In a letter to OSHA, the 11 scientists said the conference will only rehash questions which have already been researched, answered and resolved. They say the administration does not want companies to deal with the high costs of workers' compensation for such workplace injuries so they disregard the accepted research and pretend that more work needs to be done.
"We were invited to participate in a symposium that isn't necessary," said David Wegman, dean of the School of Health and Environment at the University of Massachusetts - Lowell. Another scientist who is refusing to attend, Barbara Silverstein, an epidemiologist for the Washington State Department of Labor and Industries, said that she and the other protesting scientists accuse the administration of purposely continuing the debate about ergonomic injuries even though the issue of how workers are injured has largely been resolved. She called the Bush administration’s conference and attitude “a stalling tactic.”

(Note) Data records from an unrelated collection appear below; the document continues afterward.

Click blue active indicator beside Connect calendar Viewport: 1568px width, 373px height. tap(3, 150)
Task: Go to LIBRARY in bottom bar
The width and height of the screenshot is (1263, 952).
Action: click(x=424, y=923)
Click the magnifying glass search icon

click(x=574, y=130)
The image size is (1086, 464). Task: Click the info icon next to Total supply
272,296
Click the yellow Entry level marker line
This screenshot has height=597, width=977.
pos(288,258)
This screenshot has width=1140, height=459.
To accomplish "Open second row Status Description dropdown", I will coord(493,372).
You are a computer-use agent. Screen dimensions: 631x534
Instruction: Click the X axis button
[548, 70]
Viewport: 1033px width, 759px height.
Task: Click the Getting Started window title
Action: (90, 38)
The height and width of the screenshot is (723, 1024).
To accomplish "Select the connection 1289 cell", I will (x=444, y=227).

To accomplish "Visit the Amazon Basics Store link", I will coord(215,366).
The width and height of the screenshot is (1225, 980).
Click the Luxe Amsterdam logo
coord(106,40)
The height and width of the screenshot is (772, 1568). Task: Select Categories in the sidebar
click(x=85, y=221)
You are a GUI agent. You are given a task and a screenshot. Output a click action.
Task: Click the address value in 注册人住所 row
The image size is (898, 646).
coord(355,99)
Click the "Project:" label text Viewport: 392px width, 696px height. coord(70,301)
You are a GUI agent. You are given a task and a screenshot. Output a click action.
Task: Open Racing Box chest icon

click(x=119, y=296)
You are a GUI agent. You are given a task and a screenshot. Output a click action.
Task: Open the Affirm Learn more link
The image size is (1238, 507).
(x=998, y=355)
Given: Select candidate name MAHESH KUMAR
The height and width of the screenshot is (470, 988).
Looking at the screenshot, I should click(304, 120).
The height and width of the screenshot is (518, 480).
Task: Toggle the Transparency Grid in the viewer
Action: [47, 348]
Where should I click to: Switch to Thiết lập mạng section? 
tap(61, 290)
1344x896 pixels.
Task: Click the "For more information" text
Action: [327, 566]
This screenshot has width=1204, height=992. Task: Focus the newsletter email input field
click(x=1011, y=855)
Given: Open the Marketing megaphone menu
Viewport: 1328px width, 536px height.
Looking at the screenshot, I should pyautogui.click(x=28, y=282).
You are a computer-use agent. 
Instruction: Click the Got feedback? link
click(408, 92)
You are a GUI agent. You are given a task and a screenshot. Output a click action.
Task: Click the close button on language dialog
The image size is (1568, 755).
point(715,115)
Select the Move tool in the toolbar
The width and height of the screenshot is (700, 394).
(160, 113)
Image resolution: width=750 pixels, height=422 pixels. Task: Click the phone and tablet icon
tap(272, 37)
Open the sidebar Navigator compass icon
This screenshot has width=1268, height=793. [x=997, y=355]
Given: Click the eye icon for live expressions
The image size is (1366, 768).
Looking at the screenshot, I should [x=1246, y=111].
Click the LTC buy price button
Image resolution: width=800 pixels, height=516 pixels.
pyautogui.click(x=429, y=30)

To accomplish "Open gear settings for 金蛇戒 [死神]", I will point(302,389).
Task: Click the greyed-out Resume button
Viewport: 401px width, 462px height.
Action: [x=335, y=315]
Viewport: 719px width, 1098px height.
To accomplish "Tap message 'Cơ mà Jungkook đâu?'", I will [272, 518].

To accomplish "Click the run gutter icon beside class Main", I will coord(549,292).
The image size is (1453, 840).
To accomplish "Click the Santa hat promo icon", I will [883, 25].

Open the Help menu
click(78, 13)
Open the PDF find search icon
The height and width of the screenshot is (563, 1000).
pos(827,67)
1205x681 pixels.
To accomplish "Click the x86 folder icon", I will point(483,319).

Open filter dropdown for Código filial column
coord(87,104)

Through a spokesperson, OSHA’s deputy administrator Gary Visscher, defended the meeting, saying that it will cover ‘new ground,’ and that new material is coming out continually. According to the National Academies of Science, at least 1 million American workers suffer significant work related injuries due to repetitive motion-type activities and vibration. Truck drivers are particularly prone to such injuries because of loading and unloading trucks and continuous driving.
Public health groups have argued for federal rules to protect and compensate injured workers but many business groups, including the U.S. Chamber of Commerce and American Trucking Assns., oppose such rules saying the science is not yet on solid footing. They call for more research.